***** Passage to read
Hmmm, I didn't come to this conclusion reading @bkamins summary here. To me, it sounds like it's just desirable to have a Tables.rows-like thing (i.e. Tables.indexablerows) that's as efficient as possible, but not necessarily the same type as the original input. I actually think it would be fairly hard/rare for table types to support getindex w/ multiple indices AND return the same type as the original. i.e. that's excluding view from working on a vector of namedtuples.

This is yet another reason why requiring the result of Tables.indexablerows to subtype AbstractVector, since we get these kind of efficient "views" for free and they're efficient. As defined in this PR, we also get this "for free" for any column-oriented table source, since RowIterator can easily subtype AbstractVector and views on it will be efficient/non-copying.

That said, I don't feel strongly about requiring the subtyping, so I'm fine leaving that door open for now, though strongly recommending it and noting the minimum required methods to be implemented (which would be more than the currently defined Indexable interface in Base, which only requires single-int getindex).

The final point I'm still considering is whether we throw an error by default, or call indexablerows(columntable(x)) in the fallback case if the result of rows(x) isn't a subtype of AbstractVector. I'm leaning towards not throwing an error, since it would be slightly more convenient for users, and we can try to be clear of the ramifications of that in the docs. In particular, the use of Tables.indexablerows should follow a flow of:

  1. call irows = Tables.indexablerows(x) on the input x
  2. do things with irows repeatedly; getindex, etc.
**********
Write what comes next in the Tables.indexablerows discussion, picking up right after its last line. The rows that come after this point have nothing to do with the Tables.indexablerows discussion.
***** Provided data
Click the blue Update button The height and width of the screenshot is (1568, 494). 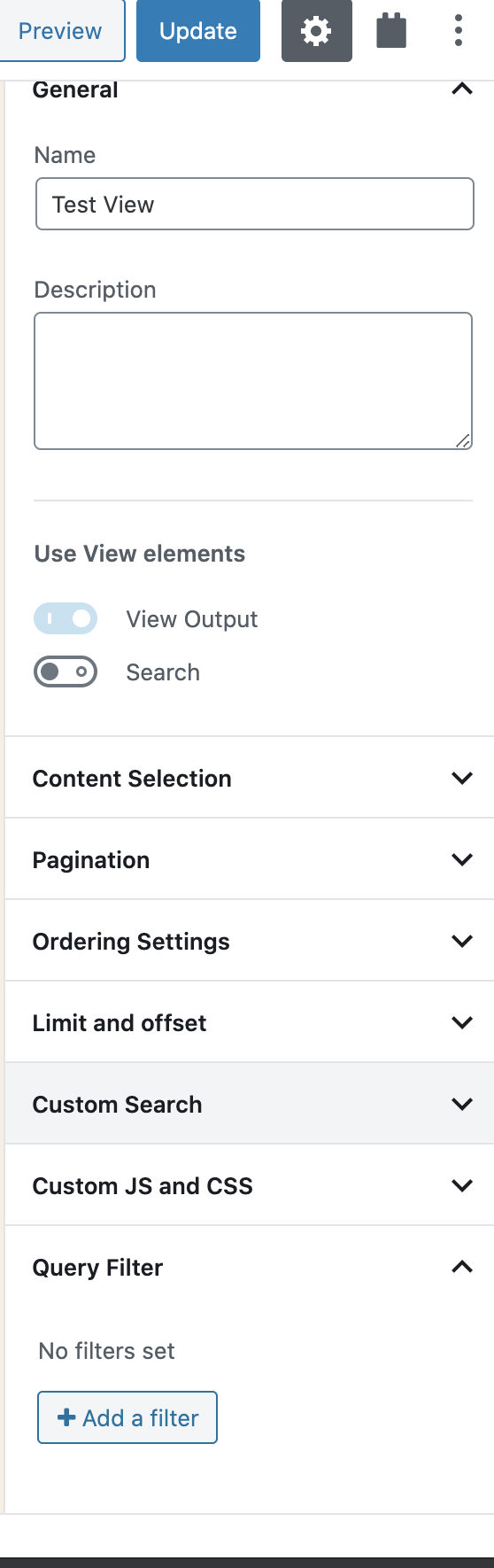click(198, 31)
**********
***** Provided data
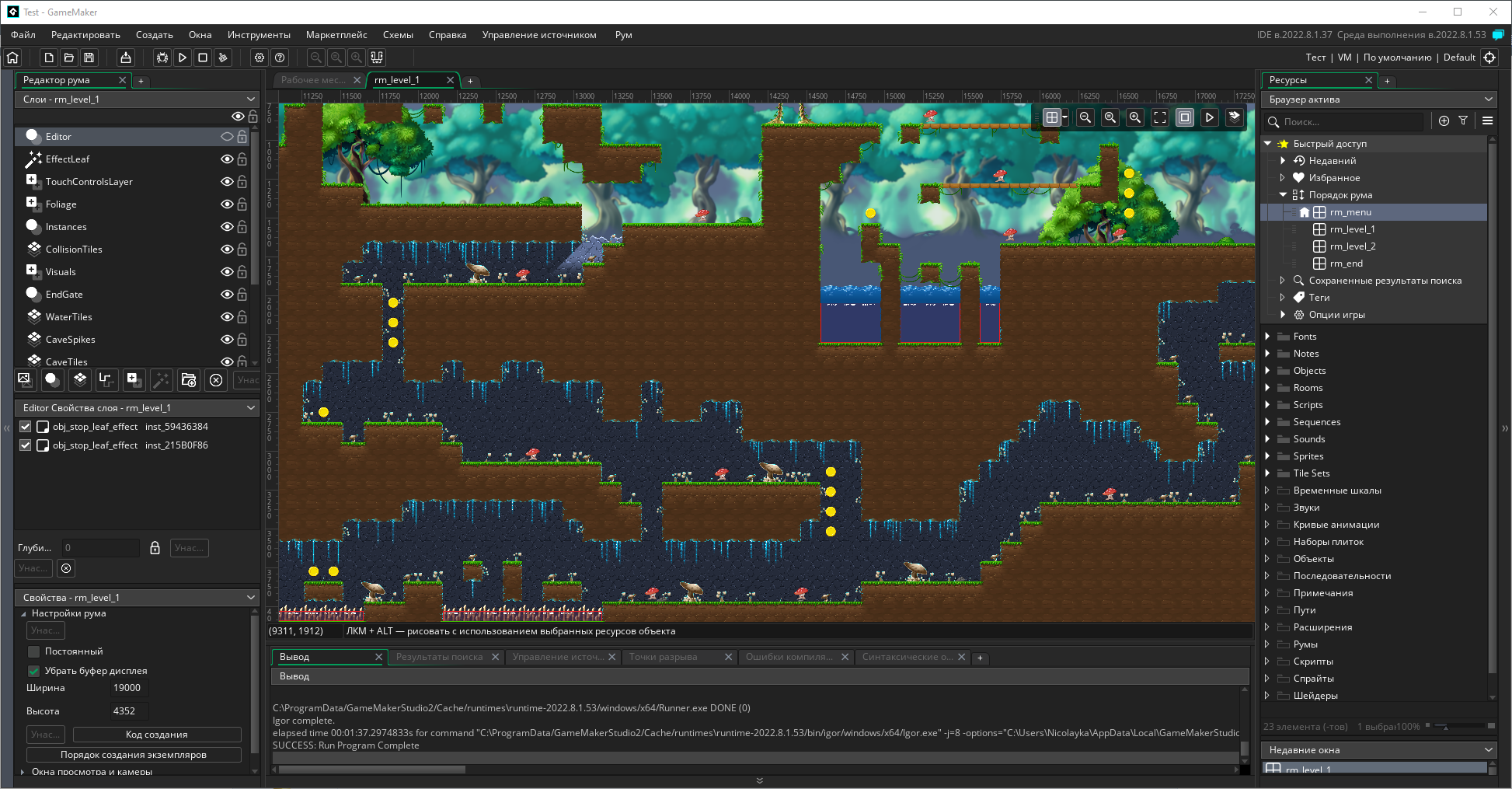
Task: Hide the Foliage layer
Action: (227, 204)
**********
**Answer**
What should be avoided, is repeatedly calling Tables.indexablerows(x) over and over, since it can potentially be a costly conversion. Just call it once, then re-use that indexable rows object for subsequent operations. @ablaom, it seems like that would work well in your case? We could rely on the generally efficient columntable(x) call to convert table inputs who don't natively support Tables.indexablerows and then you would use the result of indexablerows to do repeated partitioning/CV worklfows.

If that all sounds good, I'll clean this PR up: add some tests, lots of doc details, and we can merge in the next few days.

@nalimilan
Copy link
Member

  • getindex should be implemented not only to access a single row, but also to take a subset of rows, in which case Tables.materializer should be used to return a table of the same type as the input.

Hmmm, I didn't come to this conclusion reading @bkamins summary here. To me, it sounds like it's just desirable to have a Tables.rows-like thing (i.e. Tables.indexablerows) that's as efficient as possible, but not necessarily the same type as the original input.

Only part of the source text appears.